Bureau chiefs who worked for Bussey used to warn me that I should always check for my wallet when I left his office. I didn’t know what they meant until he offered me a job as a foreign correspondent based in Tokyo. After our talk, I felt like a rock star, the euphoria lasting about four minutes until the practicalities of this position set in. I didn’t speak Japanese. The little I knew about Japan I’d picked up from a couple Murakami novels and a five-day vacation in Tokyo to visit my friend Aika, a man-eating deejay whom I’d backpacked around South America with in college. I could hardly afford to live in New York on my salary, let alone Tokyo.
But I was cheap. The Journal gave me a salary raise to $40,000 a year, and called it “a suitcase relocation.” I had no family or house full of belongings to relocate. I could pick up in the same red suitcase I’d used when I first moved to New York.

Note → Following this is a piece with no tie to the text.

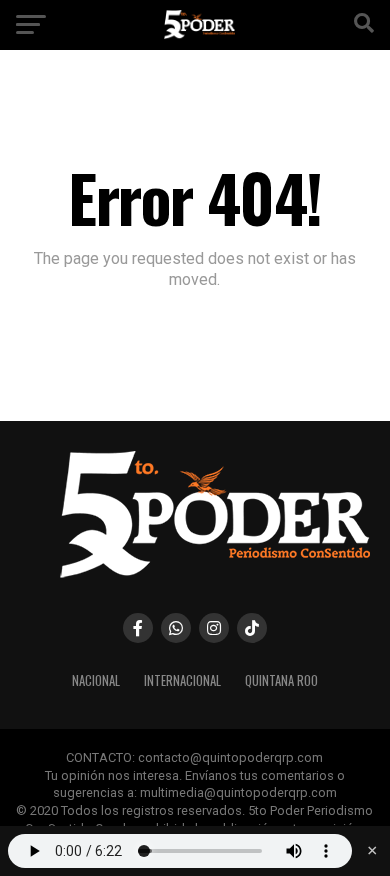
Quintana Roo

My mom cried when I told her. “No, no, I’m really happy for you,” she said through sobbing so loud I had to hold the phone away from my ear. “But JAPAN?!”
A couple of weeks before my big move, Ellen Byron, who covered retail at the Journal, urged me to go out with her on St. Patrick’s Day.

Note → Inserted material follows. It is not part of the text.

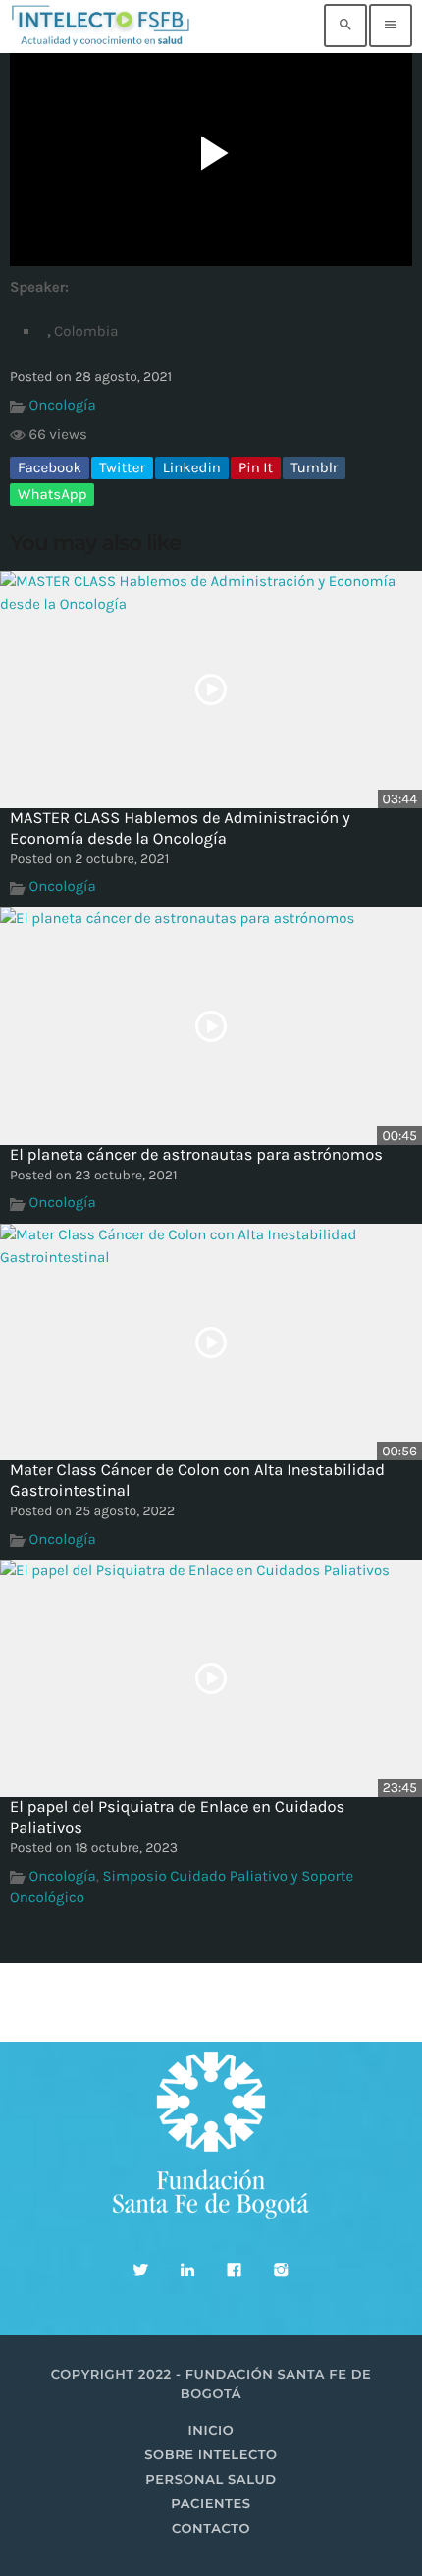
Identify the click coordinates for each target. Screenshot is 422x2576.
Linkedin (192, 467)
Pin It (255, 467)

“C’mon, you’ll meet an Irish guy,” she said.
She knew that my fling with an Iraq correspondent who called me habibti and had a fiancée in Washington had imploded. I don’t know if I even liked him that much, but I’d been so impressed with his career and his dispatches from war zones that I became infatuated. I confided this to one of my bosses, a page-one editor who shook her head of short gray curls. “Amy,” she said. “You can’t fuck the copy.”
I agreed to go for one drink, as long as I didn’t have to wear green or talk to anyone wearing a kiss me, i’m irish T-shirt. There in the Pig ’N’ Whistle, the type of generic Times Square pub I would never normally go to, I saw Bobby. He was brooding against the bar, a trio of blondes forming a half circle around him. He wore a khaki trench coat and had the gentlest hazel eyes framed by sad, expressive lines. With a head of thick black hair, he stood a good foot taller than the blondes. He drank a freshly poured pint of Guinness, licking his upper lip to remove the frothy white mustache that formed after each sip.
I tugged at Ellen’s arm, subtly pointed his way, and said, “See that guy right there? He’s my new Irish boyfriend.” He was a friend of a friend, Ellen said and introduced us. Bobby told me he was from a town called Trim, “about forty-five minutes outside Dublin.”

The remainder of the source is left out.